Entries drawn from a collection
^^^^^^^^^^^^^^^^
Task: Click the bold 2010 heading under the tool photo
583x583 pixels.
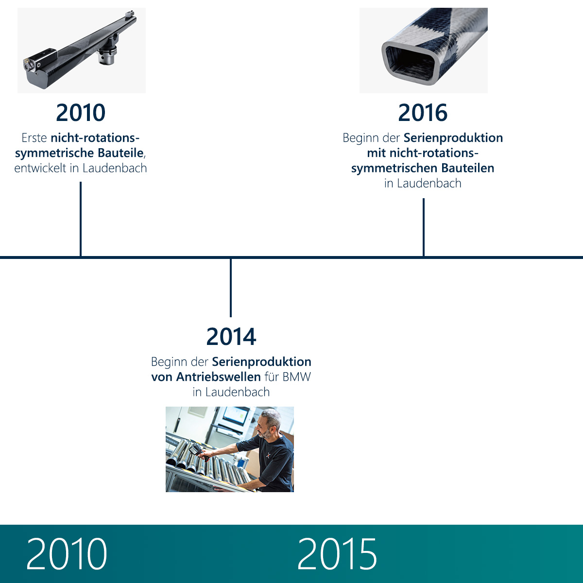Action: click(81, 113)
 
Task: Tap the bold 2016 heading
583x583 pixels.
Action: click(423, 113)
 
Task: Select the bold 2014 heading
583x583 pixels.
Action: click(231, 336)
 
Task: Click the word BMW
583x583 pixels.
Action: click(297, 377)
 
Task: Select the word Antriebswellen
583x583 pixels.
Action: click(219, 377)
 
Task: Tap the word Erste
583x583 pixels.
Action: click(34, 138)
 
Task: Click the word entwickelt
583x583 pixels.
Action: click(40, 168)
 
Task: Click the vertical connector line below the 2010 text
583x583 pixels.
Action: click(81, 219)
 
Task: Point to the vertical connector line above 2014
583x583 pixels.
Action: click(231, 288)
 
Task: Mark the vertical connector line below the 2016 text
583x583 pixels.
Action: click(424, 227)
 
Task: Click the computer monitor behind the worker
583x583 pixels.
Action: click(236, 416)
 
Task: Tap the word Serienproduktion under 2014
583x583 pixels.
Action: click(261, 362)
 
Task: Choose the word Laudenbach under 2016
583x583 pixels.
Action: click(429, 183)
^^^^^^^^^^^^^^^^
PROBLEM REQUIREMENTS> Print all of the rows above verbatim, leaving out the pictures.

EXPECTED ANSWER>
Task: Click the bold 2010 heading under the tool photo
583x583 pixels.
Action: click(81, 113)
 
Task: Tap the bold 2016 heading
583x583 pixels.
Action: click(423, 113)
 
Task: Select the bold 2014 heading
583x583 pixels.
Action: click(231, 336)
 
Task: Click the word BMW
583x583 pixels.
Action: click(297, 377)
 
Task: Select the word Antriebswellen
583x583 pixels.
Action: click(219, 377)
 
Task: Tap the word Erste
583x583 pixels.
Action: click(34, 138)
 
Task: Click the word entwickelt
583x583 pixels.
Action: click(40, 168)
 
Task: Click the vertical connector line below the 2010 text
583x583 pixels.
Action: click(81, 219)
 
Task: Point to the vertical connector line above 2014
583x583 pixels.
Action: click(231, 288)
 
Task: Mark the vertical connector line below the 2016 text
583x583 pixels.
Action: click(424, 227)
 
Task: Click the computer monitor behind the worker
583x583 pixels.
Action: click(236, 416)
 
Task: Tap the word Serienproduktion under 2014
583x583 pixels.
Action: click(261, 362)
 
Task: Choose the word Laudenbach under 2016
583x583 pixels.
Action: click(429, 183)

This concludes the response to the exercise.